As if the universe can’t resist twisting the knife, Bryce’s name flashes across my phone screen, glowing like a curse. Rowan’s eyes snap to it the same second mine do, and the air in the room turns to stone. I don’t hesitate—I swipe to answer and hit speaker, needing him to hear every word, needing both of us to share the weight of what’s about to come.
Bryce doesn’t give me the chance to speak. His voice explodes through the line, a scream so raw it distorts, filling the living room with venom. “Bring her back! You hear me, Emerson? Bring Kimber back right now!” His rage is frantic, spittle practically audible even through the phone, and yet underneath it, I hear it—fear. A tremor in his tone that makes me smile.
I lean back in my chair, letting his fury wash over me like static, unbothered. Then I laugh, low and sharp, the sound slicing through his rant. “You’ll never see her again, Bryce. You’ll never see any of us again. Better start preparing for what’s coming, because you’ve got a storm headed your way.”

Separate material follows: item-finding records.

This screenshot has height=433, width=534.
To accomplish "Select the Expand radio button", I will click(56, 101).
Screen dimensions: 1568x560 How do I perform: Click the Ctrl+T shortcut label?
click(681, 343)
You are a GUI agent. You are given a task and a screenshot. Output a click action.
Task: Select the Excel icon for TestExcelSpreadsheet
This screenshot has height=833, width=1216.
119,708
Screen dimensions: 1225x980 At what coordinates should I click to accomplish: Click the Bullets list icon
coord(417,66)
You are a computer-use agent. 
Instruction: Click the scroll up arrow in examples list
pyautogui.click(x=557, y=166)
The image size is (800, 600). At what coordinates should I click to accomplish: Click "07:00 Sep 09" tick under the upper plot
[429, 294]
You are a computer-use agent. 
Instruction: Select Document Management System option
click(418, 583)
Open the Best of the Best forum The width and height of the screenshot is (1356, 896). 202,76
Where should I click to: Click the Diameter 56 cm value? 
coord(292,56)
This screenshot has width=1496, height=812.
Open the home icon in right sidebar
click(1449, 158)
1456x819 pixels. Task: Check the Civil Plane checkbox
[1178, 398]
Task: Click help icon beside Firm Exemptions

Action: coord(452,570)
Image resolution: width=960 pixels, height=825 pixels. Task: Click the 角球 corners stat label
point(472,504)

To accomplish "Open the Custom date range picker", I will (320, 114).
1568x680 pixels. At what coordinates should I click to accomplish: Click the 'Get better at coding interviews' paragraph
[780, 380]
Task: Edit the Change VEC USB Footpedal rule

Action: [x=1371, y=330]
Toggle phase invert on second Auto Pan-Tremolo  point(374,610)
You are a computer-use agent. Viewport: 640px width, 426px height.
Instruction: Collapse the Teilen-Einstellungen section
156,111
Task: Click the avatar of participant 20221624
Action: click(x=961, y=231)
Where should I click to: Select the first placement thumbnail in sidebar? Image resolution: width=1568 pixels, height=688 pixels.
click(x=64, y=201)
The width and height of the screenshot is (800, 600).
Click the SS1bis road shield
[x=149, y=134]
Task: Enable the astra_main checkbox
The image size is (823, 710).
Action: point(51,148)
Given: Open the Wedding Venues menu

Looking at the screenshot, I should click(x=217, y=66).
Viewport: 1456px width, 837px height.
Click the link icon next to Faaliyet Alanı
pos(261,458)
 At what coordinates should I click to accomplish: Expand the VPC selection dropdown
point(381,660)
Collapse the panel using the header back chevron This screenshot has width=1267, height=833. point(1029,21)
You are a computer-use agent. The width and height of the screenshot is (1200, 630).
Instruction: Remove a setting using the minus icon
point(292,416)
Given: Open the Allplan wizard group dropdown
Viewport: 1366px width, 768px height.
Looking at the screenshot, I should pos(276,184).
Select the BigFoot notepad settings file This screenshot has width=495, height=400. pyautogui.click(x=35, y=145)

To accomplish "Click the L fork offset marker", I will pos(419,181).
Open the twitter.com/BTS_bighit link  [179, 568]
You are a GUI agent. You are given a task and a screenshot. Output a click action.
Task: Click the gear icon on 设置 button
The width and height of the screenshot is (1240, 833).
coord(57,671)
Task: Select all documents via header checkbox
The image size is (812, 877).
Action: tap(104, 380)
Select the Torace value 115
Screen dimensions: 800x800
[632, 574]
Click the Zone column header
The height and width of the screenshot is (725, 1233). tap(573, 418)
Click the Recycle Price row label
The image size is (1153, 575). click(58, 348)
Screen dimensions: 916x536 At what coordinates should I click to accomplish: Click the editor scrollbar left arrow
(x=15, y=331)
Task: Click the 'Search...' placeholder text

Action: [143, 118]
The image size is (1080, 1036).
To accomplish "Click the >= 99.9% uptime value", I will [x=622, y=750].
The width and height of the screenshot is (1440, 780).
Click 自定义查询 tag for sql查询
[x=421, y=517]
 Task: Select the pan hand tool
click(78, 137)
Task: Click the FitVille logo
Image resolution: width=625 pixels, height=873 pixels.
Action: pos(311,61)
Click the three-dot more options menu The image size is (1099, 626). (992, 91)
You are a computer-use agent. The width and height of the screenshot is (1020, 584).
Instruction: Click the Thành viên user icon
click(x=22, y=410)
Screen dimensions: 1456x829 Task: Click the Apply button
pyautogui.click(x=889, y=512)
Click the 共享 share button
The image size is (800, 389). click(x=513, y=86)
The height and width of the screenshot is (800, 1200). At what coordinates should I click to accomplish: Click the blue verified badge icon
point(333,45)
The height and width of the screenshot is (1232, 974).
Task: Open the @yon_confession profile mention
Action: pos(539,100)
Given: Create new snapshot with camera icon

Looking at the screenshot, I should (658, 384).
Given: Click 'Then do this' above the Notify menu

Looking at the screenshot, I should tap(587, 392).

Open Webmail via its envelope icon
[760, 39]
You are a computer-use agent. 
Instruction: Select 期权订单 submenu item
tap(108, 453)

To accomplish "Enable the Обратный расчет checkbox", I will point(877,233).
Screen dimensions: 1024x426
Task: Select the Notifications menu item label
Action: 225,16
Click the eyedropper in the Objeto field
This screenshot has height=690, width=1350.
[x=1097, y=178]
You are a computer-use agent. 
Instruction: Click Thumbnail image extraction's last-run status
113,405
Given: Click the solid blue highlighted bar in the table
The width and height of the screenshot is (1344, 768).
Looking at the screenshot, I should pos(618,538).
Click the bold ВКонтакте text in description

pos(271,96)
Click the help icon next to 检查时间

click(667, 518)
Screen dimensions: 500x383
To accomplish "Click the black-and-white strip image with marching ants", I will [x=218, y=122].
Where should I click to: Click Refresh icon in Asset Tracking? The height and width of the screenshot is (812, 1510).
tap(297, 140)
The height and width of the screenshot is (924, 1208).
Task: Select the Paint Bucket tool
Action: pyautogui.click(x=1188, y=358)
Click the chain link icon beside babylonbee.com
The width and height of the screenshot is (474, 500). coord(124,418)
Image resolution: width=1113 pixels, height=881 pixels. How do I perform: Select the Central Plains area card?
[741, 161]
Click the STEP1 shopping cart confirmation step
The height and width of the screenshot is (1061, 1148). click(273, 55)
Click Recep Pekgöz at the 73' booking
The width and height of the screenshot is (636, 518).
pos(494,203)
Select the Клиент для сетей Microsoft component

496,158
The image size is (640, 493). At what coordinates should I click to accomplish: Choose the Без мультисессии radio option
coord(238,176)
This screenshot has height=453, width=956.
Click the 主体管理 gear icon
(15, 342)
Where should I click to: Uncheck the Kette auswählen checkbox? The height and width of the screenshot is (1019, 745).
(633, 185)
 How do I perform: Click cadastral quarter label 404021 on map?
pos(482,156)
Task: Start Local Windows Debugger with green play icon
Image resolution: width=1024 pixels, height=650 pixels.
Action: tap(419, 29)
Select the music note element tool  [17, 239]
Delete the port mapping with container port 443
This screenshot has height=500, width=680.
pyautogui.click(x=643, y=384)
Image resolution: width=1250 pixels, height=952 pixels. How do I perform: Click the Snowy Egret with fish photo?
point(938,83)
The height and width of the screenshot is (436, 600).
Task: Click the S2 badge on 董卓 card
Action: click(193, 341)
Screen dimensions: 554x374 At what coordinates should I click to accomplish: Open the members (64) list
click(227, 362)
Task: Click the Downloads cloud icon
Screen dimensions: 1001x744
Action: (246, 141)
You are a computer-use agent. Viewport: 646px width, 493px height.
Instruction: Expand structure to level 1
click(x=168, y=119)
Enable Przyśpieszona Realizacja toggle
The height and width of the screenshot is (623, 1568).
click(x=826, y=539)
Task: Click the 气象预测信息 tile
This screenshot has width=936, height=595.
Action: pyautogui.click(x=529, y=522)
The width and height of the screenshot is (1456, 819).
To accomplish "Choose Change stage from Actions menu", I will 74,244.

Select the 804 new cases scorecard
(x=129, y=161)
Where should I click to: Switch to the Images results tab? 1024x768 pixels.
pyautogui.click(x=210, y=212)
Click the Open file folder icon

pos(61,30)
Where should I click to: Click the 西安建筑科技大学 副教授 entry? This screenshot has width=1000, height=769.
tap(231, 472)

There’s a beat of silence, then his voice comes back, still loud but quivering, the cracks showing. “You don’t know what you’re getting into. You boys think you can—” He cuts off, as if the words choke him, like he already knows the walls are closing in.
That’s the best part. The warning he tries to spit out doesn’t come with power—it comes with dread. He’s trembling, and he knows it. Rowan catches my eye, and for the first time tonight, we share something sharp and vicious: satisfaction.
But even as my blood sings with it, I keep my mouth shut about the one thing that could tip the scales too far. Berk. Her name doesn’t leave my lips, not even hinted at. She’s ours to protect, no matter what, and the world doesn’t get to know about her unless she decides it’s time. Until then, she’s our secret weapon.
“Go to hell,” I say flatly, and then end the call. The silence that follows is louder than his screaming. “Fucking shit. I can’t believe it’s finally happening.” The words rip out of me, raw and disbelieving, as the weight of it slams into my chest. For so long it felt like we were clawing at shadows, circling the same cage, waiting for something to break. And now—it’s here. The first crack in the armor. The first step toward tearing everything down.
Rowan and I both exhale, the sound shaky, like we’ve been holding our breath for years without knowing it. Then we’re grinning—wide, unguarded grins that ache in my cheeks because it’s been so damn long since either of us has had reason to smile. It feels foreign, dangerous even, like hope is some fragile thing we don’t deserve, but I let it in anyway. Rowan does too. For this moment, we’re not just broken men. We’re brothers again.